Canada needs to shake up business: SAP

Canadian business is too slow to react, and too scared of change, according to speakers at the SAP World Tour in Toronto Thursday. Innovation, according to president and managing director of SAP Canada Inc., Mark Aboud, CBC anchor Amanda Lang and business author Gary Hamel, can only occur fast enough if businesses are willing to take risks and promote innovation from within.

Aboud, who presented first and then conducted a conversation between him and Lang, spoke passionately about the changes that have happened at SAP Canada in the last three to four years. He said that, at SAP, they have even started referring to themselves as “the new SAP” now because of the shift in tone. Without that shift, he thinks, the company might have stagnated and slowly lost ground with its successful ERP business. So happy in fact, it might never have explored its new data storage technology, HANA.

“The new SAP has a whole new culture even than we had three or four years ago,” Aboud said. “We still have the base ERP business, but today it’s less than half of my business.”

This theme of risk and opportunity was prevalent in all aspects of the keynotes. Lang said that, in her new book, she calls for Canadian business to start acknowledging our competitors to the south and to notice that they innovate faster because they know they know that facing fear is how you stay competitive. This “status quo” culture can lead to some pretty damaging trends, Lang said. “A lot of employees treat their boss like a substitute teacher,” she said. Instead of seeing them as someone who inspires them to think differently, they are “someone to thwart.”

Both Aboud and Lang acknowledged that if companies rely on aging management who are stuck in their ways for change, innovation can’t happen, or at least not fast enough for Canadian business to stay competitive.

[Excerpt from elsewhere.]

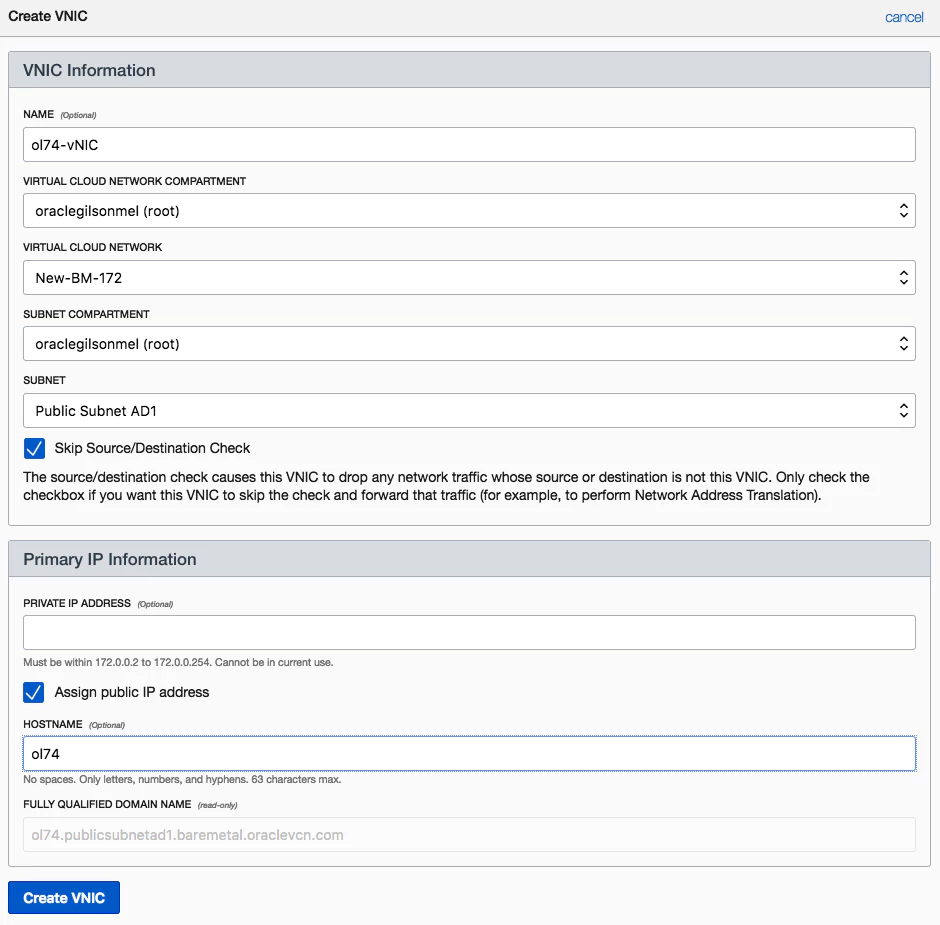Focus the Name field containing ol74-vNIC
940x925 pixels.
(x=469, y=145)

Aboud said this is the kind of culture he’s tried to create at SAP. “(We) fostered an atmosphere of innovation. Fostered an atmosphere of, ‘It’s OK to fail if you’re trying something new,'” he said. “Our fear of failure can prevent us from trying things.”
 
But Aboud warned this isn’t as simple as telling people to innovate, telling them to be different. It’s an overall cultural shift of risk and opportunity that has to be started from the top down so employees feel safe to try. “Rather than dictate it you have to foster a climate and an environment for this to happen.”
 
Gary Hamel, whom Amazon and the Wall Street Journal have called one of the foremost authors on management, echoed Aboud’s statements but called for a more radical reaction. First, he acknowledged that, “management is perhaps human-kind’s best human invention.” But he quickly added that, “management grows disproportionately to business growth.”
 
Hamel cited companies like Google Inc. and W. L. Gore & Associates Inc. (makers of military and consumer tech like GoreTex fabric) as examples of truly innovative companies that help foster that kind of climate by decentralizing authority and control. At Google, he said, no group can exceed 200 employees without being split into smaller groups. This keeps a level footing for employees to submit ideas.
 
At Gore, it’s an even more extreme example. In every 20-or-so person team, there are no VPs, no CEOs, no management to dictate change. Hamel said there are only elected “leaders,” employees selected by their own group as fit to lead, and ideas are sourced from absolutely anyone.
 
Hamel argues that innovation can come from anywhere if you’re open to hearing it. Sometimes, as with R3D in the US, the best and most profitable ideas can come even from administration. A member of the administration staff there thought that maybe the company’s 3D modelling technology would be attractive in the games industry, and looked into licensing it there. It proved to be an incredibly fruitful endeavour, and one that might never have happened without that culture of innovation from all sides.
 
And Lang is worried that this is exactly where Canadians are lacking. Instead of encouraging employees to accept everything that comes down from on high, Lang argues to “simply encourage people to ask why or why not.”
 
“(It) demonstrates that innovation can be incremental.” This timidness, she allowed, “might be a Canadian problem.”
 
Aboud agreed. He said North Americans, because of our resources and talent, are sitting on an untapped pile of cash. “I woudl love to see Canadian business kick…whatever around the world,” he said. “We have so many assets but we’re a little bit too timid.”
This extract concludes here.